Questions by Bridget Veal Carroll

Q. Fats! I distinctly remember the first time I met you, you came round to see Dave when we were living on Gun Street, in Spitafields circa 2008, we were having a party, the front door was jammed so you arrived through the window! But, after all these years I don’t actually know how you and Dave came to be friends, do you remember how you met?

A. Oh my god yes the window entrance that was so much fun, hah…what a night! East London was a lot more fun then!!! Well I really met Dave in 1995/96 when I was working for YMC, Fraser Moss introduced us. Dave had a label he’d done in Japan and we were all about developing things for Japan. 

Also, I knew of Dave through Portobello Market, but really it was the YMC meeting that brought us fools together : )

*Fraser Moss- Design Director at YMC

Q. You’ve collaborated with Dave on projects in the past, do you have any fond memories of these projects? How would you describe yours and Dave’s collaborative style?

A. Yes, we ended up working on a clothing collection for women in 96 or 97, I believe I still have all the sketches and mood boards we made, all hand drawn, photocopied and stuck on with glue, way before Photoshop or Illustrator etc. We had a lot of fun, that was the key word FUN. We had the same childhood references and were both into the same things. Plus, we knew what the hell we liked and what we wanted to put out there. Damn, what was the name of the collection…Dave came up with it…I remember him insisting on putting these clear PVC pockets on the garments where you would put the brand logo as a card insert…still love that idea…took me a minute to like it though…(remember Dave, hah!) I need to go off and find those boards. If we dropped that now I reckon we would make a killing!

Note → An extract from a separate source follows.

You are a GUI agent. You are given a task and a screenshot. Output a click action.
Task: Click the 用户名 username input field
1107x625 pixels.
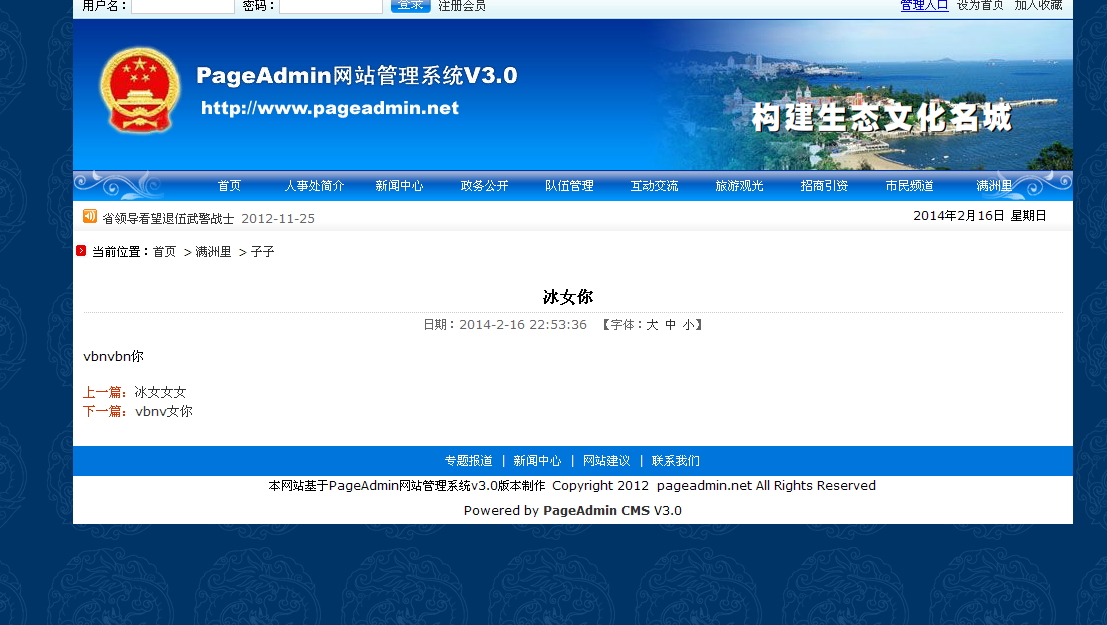182,6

I would say our work style was a lot of laughs and giggles, but we got shit done.

Q. You’re known for your style and everyone knows you love clothes, how do you style your The London Leatherman pieces?

A. For me the The London Leatherman bits I have are everyday items, the dome stud bracelets are never off my wrist, the belts the same. Day to day though I wear the leather jeans!!!

With the leather jeans I treat them like my everyday (denim) jeans, I’ll wear them with a T-shirt, hoody or shirt…with a pair of AF1’s or my boots, mostly cowboy boots…I might even throw my Concho belt on with them too. My The London Leather pieces are staples for me, everyday wear.

Q. Do you have any favourite The London Leatherman pieces? And why?

A. The leather jeans, the 1976 style !!! The leather is so incredible and the workman ship….QUALITY…When I put on those jeans, I feel sexy as fuck and hell they look so good…I can’t go a week without wearing them.

Fats Shariff wearing some of his The London Leatherman pieces

Q. You’ve always got something ‘cool’ you’re working on, with some ‘cool’ artist or label. Are you working on anything at the moment you can talk about?

A. Hah, right now I’m working with some great young streetwear labels in the UK, who are making big waves. I always like to be working with the new, seeing what’s coming up. It’s what keeps me excited and inspired. We have some great talent here which we tend to forget and not nurture enough. That’s always been my thing, help bring people up….show them that the industry’s not full of sharks and that there’s ways of doing it without selling out.

Q. What’s Uncle Fats Chats?

A. Hah…Uncle Fats Chats… So, this is a platform where I’ll be talking about love, life and business and not in that certain order. I’ll pick topics, talk about them and hope to get feedback and engage with people. I’ve had a lot of situations in my life, that have made me realise we all need a pick up, we all need that Good Uncle that gets you back up, makes you feel bigger and better…makes you feel you are not alone and yes it is tough out there. But we can all traverse this terrain together for the better. I want to motivate, empower and inspire people to be their better self. By doing this I also become better, a challenge aired is challenge solved. We have one life, so best live it well. As my friend Dee says, ‘This ain’t not dress rehearsal’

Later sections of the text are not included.